As Michael Gerson pointed out in his Nov. 6 column, "Facing the GOP's New Reality," the GOP, already America's minority party, is currently at war with itself.
The tea party cuckoo they've let into their nest has the depressing habit of nominating candidates the voters don't want, and the Republicans' recent debacle in Virginia, where they couldn't even beat sleaze-plagued Terry McAuliffe for governor, is just the latest example of a tea party candidate snatching defeat from the jaws of victory.
The tea party's 15 minutes are over.
Most Americans hate the tea party and, worse, now consider it synonymous with "Republican." So it's tough to imagine any Republican (other than maybe Chris Christie) winning the presidency in the foreseeable future. But the tea party (surprise) doesn't like Christie because he won't drink their Kool-Aid.
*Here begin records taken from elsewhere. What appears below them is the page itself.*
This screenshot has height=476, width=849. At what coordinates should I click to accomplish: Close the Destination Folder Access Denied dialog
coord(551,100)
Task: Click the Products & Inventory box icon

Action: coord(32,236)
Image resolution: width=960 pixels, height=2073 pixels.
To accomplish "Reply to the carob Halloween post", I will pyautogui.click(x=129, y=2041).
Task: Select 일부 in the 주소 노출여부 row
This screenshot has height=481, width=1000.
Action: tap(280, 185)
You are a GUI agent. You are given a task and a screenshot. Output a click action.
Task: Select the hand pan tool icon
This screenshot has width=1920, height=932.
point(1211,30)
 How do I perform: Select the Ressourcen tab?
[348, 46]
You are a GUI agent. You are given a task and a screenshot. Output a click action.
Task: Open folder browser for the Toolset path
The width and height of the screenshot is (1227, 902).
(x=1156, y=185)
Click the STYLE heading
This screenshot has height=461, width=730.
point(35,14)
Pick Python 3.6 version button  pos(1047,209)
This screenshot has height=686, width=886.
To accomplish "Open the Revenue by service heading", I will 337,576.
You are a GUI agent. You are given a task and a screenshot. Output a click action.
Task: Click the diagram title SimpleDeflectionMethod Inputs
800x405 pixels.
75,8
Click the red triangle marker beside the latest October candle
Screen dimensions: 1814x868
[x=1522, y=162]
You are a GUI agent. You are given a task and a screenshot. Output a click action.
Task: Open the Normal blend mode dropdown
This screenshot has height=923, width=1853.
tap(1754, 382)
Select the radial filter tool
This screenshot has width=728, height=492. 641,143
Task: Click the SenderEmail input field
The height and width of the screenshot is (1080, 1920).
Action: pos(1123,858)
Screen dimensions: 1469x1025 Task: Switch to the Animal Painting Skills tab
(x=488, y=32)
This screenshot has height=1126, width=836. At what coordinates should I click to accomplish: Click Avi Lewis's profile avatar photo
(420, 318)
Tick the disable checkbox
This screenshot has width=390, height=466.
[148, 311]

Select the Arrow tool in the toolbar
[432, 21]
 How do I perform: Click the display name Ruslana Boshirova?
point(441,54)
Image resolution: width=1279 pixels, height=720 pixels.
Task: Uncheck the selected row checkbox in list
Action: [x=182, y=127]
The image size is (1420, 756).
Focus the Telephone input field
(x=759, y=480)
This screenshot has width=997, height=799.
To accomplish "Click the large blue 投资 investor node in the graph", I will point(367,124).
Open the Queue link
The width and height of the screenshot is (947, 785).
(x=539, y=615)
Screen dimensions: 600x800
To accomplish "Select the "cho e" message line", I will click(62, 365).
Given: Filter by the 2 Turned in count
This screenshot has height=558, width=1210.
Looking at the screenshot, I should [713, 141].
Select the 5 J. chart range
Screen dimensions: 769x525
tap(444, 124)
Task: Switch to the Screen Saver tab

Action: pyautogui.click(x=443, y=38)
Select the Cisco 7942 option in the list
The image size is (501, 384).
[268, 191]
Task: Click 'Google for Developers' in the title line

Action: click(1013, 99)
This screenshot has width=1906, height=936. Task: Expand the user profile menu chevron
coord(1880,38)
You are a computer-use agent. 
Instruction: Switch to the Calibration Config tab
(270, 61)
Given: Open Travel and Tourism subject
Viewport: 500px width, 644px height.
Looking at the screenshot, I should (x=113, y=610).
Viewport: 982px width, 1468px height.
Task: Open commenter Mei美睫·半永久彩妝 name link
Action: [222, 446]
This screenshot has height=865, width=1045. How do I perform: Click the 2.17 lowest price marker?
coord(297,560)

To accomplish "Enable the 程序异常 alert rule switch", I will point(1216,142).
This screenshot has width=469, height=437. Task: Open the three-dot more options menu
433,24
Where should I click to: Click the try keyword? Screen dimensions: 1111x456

Of course, that's what most of us like about Chris; He's like Bill Clinton telling off Sister Souljah.
So the tea party is killing the Republican Party and the winner, of course, is the Democratic Party by default. Never mind the fact that most of us don't like the Democrats all that much either because America's innate genius for picking the lesser evil on election day renders that distrust irrelevant.
The tea party is so unpopular that they're handing the Democrats America on a plate.
Since it's easier to lose friends than win them back, I don't have any quick-fix solutions to the GOP's looming irrelevancy problem. But facing the fact that way too many Americans have lost faith in its ability to govern is probably a good place to start.